[Start of section]

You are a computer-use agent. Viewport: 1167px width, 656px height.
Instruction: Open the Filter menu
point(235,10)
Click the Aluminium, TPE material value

[End of section]
[Start of section]

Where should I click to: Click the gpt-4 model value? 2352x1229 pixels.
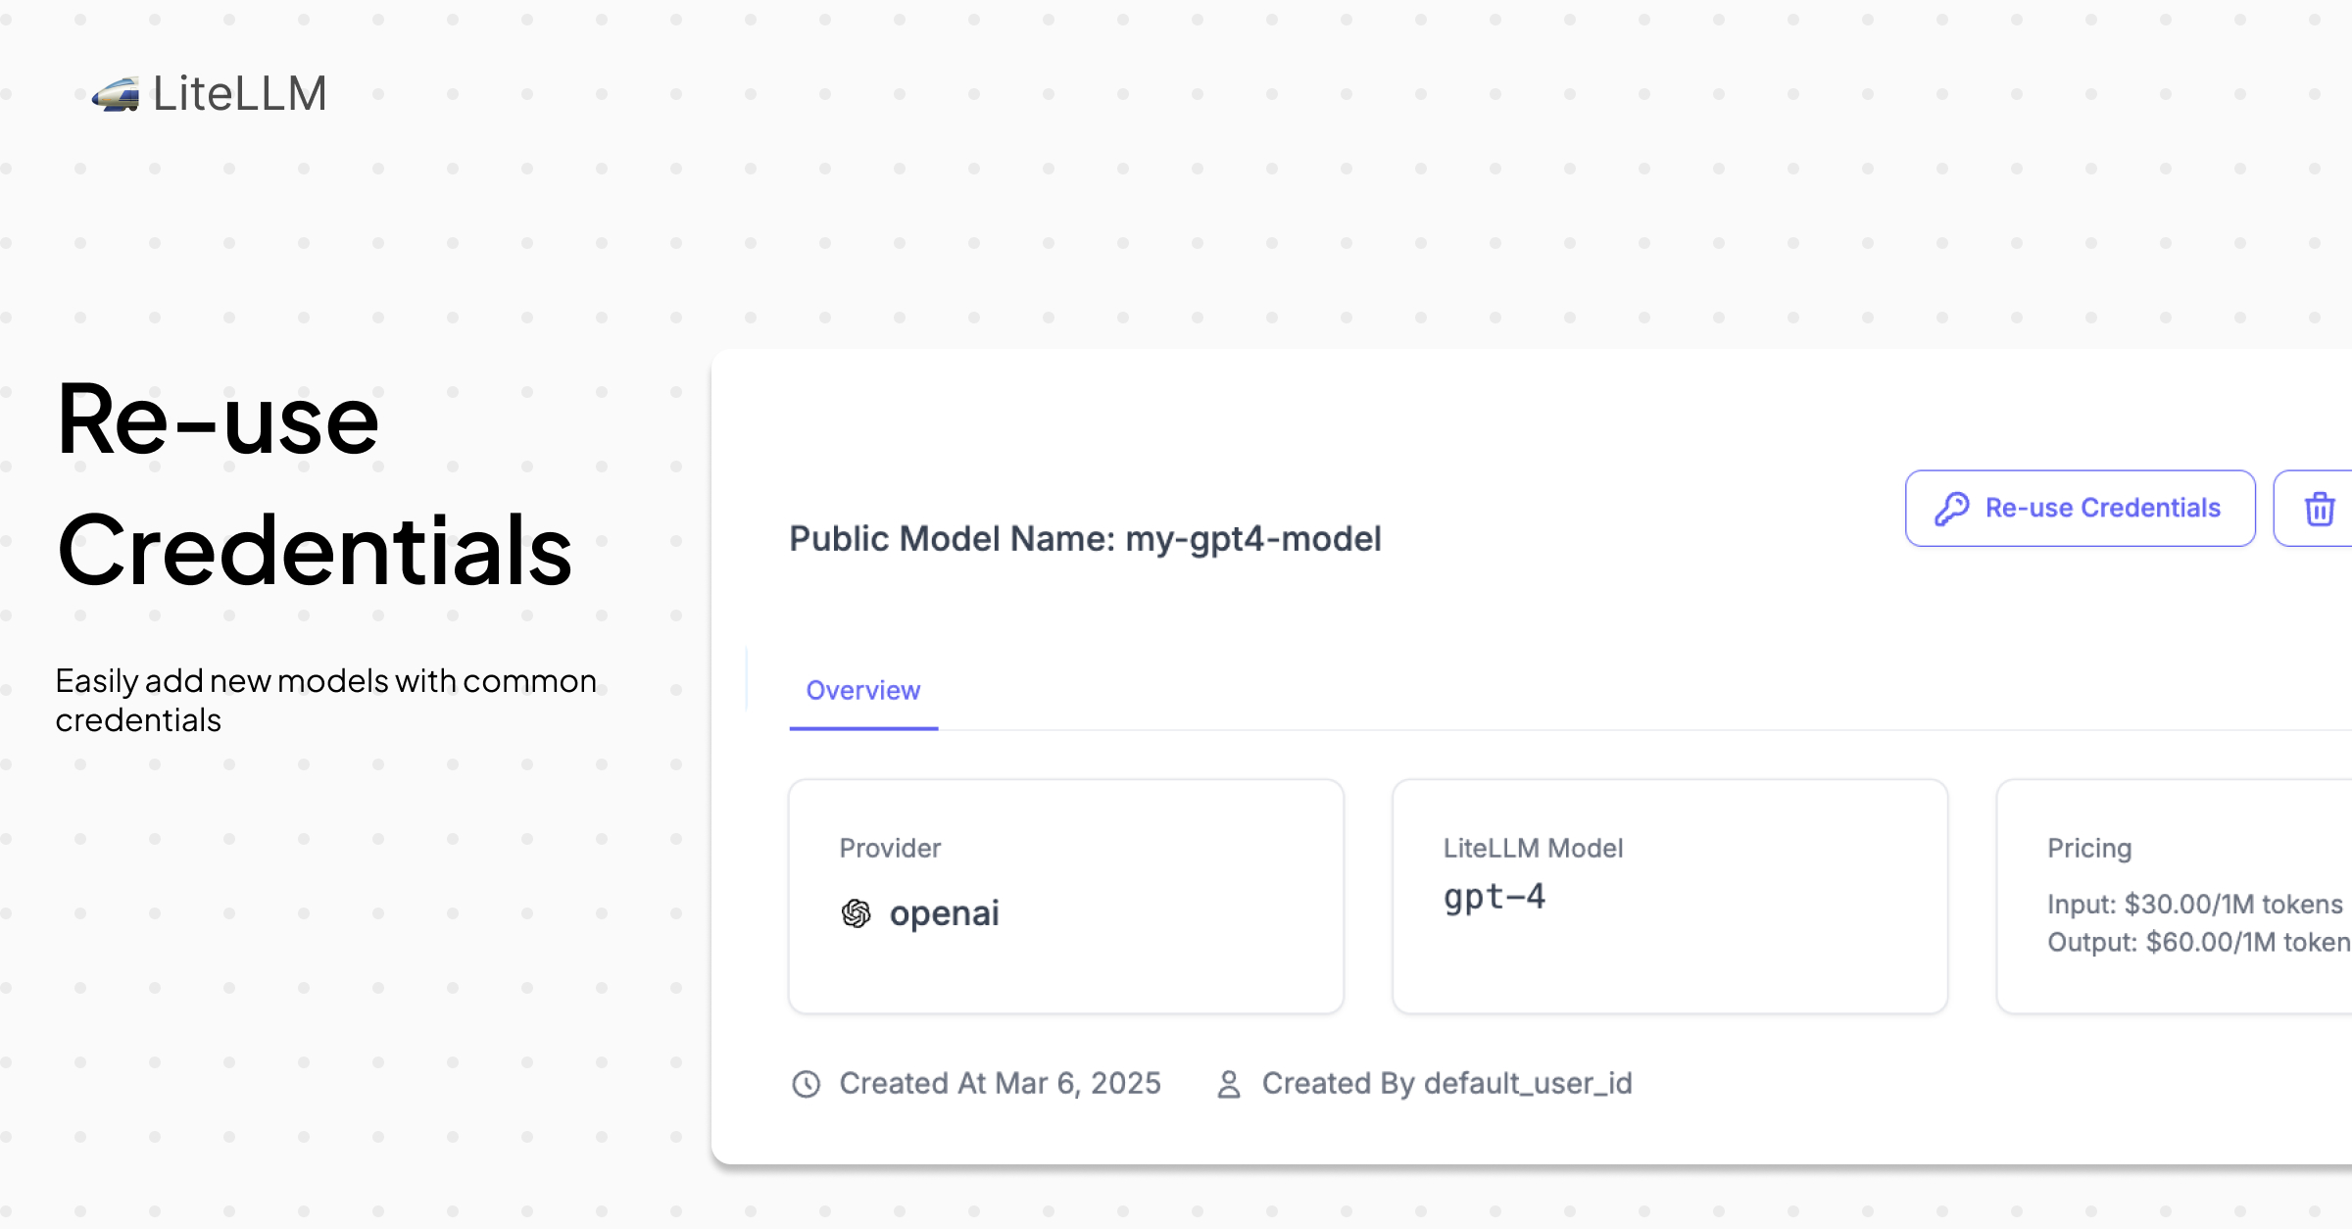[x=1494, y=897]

[End of section]
[Start of section]

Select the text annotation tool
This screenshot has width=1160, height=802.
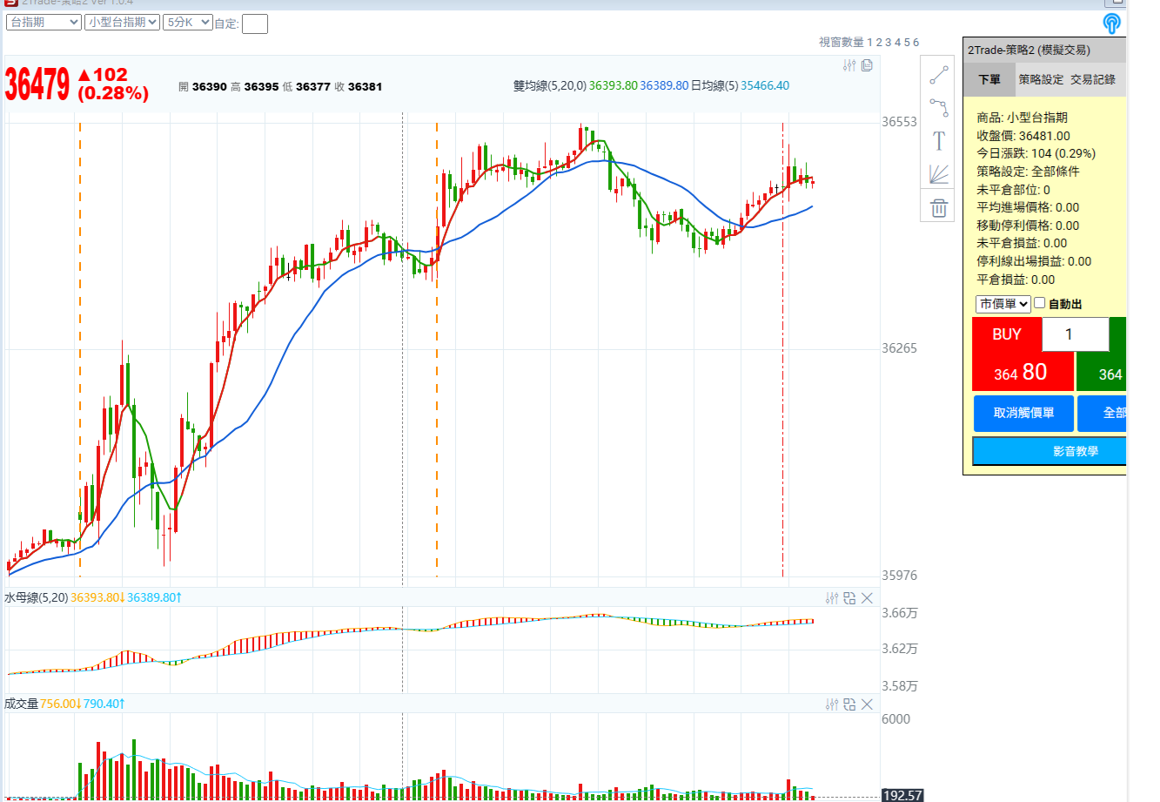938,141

[End of section]

About this exercise:
Within the listing above, locate the line containing "You are a computer-use" and the line containing "Click the Aluminium, TPE material value". Reproduce those two lines and all lines between them exactly, with nothing added.

Output for this task:
You are a computer-use agent. Viewport: 1167px width, 656px height.
Instruction: Open the Filter menu
point(235,10)
Click the Aluminium, TPE material value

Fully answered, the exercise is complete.